Quand il m'arrive de faire un solo(clairon) ,je m'autorise à le faire différement de ce qui est écrit, voire même d'avoir plusieurs versions différentes...
Pensez-vous qu'il faille respecter "à la lettre" la partoche, ou le solo au contraire est fait pour être interprété selon le musicien ?
Bonjour,
je ne vous connais mais tant pis, le sujet me paraît intéressant, aussi je vais vous donner mes impressions et parler un peu de mon expérience puisque le "SOLO" c'est quelque chose avec quoi je vis un peu tout le temps.
Tout d'abord avant d'être pro, j'ai joué en amateur évidemment et ce depuis l'âge de 8 ans à Romagnat tout d'abord.
A 11 ans, j'étais jeune soliste clairon puis trompette. Vous ne pouvez pas imaginer ce que moi et mon cousin (fils de sous-chef et de chef) nous sommes tapés comme solos à cette période très mode (Boléro, Minauderie, Pépita, Reine du muguet, Valse des manèges, Disco Mique, Tropical Trumpet, Madinina, Karukéra, ...).

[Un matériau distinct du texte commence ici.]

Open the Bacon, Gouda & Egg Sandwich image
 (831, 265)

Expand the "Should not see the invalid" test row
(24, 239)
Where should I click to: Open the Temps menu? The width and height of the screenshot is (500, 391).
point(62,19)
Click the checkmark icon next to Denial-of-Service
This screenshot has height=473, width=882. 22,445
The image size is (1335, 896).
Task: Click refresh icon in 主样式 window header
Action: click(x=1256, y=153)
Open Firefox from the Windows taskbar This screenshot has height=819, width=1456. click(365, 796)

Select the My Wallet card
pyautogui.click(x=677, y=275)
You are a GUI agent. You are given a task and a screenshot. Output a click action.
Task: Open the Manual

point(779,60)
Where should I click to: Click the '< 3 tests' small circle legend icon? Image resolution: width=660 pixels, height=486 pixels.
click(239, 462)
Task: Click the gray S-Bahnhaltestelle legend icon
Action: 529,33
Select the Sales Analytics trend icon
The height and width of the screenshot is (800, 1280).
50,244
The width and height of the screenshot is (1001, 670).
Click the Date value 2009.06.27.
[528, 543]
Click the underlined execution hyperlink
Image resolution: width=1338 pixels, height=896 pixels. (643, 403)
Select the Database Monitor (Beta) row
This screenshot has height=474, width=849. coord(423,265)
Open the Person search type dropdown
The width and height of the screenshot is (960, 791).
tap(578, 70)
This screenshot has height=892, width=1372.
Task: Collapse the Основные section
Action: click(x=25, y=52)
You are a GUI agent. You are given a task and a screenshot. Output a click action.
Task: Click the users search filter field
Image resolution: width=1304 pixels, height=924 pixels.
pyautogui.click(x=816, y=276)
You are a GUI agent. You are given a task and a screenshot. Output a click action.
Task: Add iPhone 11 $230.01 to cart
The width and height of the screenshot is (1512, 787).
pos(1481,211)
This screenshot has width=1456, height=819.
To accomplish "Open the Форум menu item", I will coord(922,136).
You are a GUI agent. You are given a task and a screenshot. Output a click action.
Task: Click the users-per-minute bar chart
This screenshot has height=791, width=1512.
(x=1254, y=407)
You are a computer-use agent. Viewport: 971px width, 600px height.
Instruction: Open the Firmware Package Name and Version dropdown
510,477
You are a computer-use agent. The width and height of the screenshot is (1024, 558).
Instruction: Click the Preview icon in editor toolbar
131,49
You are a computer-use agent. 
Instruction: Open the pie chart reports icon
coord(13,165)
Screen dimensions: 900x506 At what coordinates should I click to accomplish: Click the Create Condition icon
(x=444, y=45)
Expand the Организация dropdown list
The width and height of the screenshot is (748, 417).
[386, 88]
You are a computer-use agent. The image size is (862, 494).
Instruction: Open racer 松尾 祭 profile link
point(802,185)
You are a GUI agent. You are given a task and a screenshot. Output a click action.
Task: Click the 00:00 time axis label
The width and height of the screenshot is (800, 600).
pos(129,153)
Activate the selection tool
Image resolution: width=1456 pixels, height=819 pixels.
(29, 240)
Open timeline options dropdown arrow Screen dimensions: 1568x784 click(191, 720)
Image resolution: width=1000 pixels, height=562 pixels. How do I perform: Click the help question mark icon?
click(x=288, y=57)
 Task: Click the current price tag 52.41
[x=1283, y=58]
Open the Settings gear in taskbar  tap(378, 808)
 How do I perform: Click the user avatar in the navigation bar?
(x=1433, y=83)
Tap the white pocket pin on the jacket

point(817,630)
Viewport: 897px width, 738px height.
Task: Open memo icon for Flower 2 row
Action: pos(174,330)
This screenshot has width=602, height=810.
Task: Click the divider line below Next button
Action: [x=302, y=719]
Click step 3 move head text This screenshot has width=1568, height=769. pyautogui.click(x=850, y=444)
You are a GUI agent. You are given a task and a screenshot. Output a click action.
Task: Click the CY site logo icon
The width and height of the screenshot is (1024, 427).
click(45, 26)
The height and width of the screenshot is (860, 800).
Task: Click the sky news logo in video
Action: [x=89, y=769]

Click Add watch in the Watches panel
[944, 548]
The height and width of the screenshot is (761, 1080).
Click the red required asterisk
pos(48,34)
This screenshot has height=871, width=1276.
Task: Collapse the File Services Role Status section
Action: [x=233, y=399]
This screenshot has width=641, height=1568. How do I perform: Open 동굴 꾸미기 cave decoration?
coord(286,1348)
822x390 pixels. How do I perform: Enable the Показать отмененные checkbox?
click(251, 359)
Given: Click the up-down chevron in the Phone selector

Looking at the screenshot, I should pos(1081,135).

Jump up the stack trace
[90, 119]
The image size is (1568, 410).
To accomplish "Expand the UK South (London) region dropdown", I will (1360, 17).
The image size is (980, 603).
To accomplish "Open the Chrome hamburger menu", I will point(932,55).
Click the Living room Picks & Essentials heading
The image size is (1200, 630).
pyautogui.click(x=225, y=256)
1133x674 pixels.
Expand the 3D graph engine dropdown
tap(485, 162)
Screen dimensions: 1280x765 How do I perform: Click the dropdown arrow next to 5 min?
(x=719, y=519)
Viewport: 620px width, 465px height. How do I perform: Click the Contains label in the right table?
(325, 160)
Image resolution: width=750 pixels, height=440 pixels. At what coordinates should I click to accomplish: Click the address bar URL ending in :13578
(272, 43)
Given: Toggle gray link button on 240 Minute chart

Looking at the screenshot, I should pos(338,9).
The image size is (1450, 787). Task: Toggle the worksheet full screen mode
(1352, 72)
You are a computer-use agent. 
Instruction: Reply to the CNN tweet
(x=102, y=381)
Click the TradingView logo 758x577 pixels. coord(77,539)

Jeune étudiant au CNR, je commençais à jouer quelques pièces solistes avec piano puis avec orchestre avant de passer mon Prix à 15 ans. J'avais déjà jouer quelques Feux d'artifice royaux, Water Music, Gershwin, Carmen, Carl Orff, etc.
Je suis entré à l'Air à 17 ans et suis resté 4 ans second soliste aux côtés de JP Pakosz à la BF. Ne soyons pas hypocrites, je me tapais tout ce qu'il ne voulait pas jouer (impros dans Trumpet Riif en duo avec Ch. Gondot, les staccatos dans Loucky Louc, Fantaisie Provençale, .... et plus tard Lamentation la plupart du temps, jusqu'au Soir sur un Mont Juich que j'ai par la suite enregistré après son décès).
Je suis ensuite entré comme soliste à l'Harmonie et assume cette tâche depuis 14 ans.
Je vous passe tout le répertoire mais vous rappelle quelques standards (Les tableaux, le boléro, le concerto en Sol, les Pins de Rome, des Smith, John de Meij, Berstein, ....).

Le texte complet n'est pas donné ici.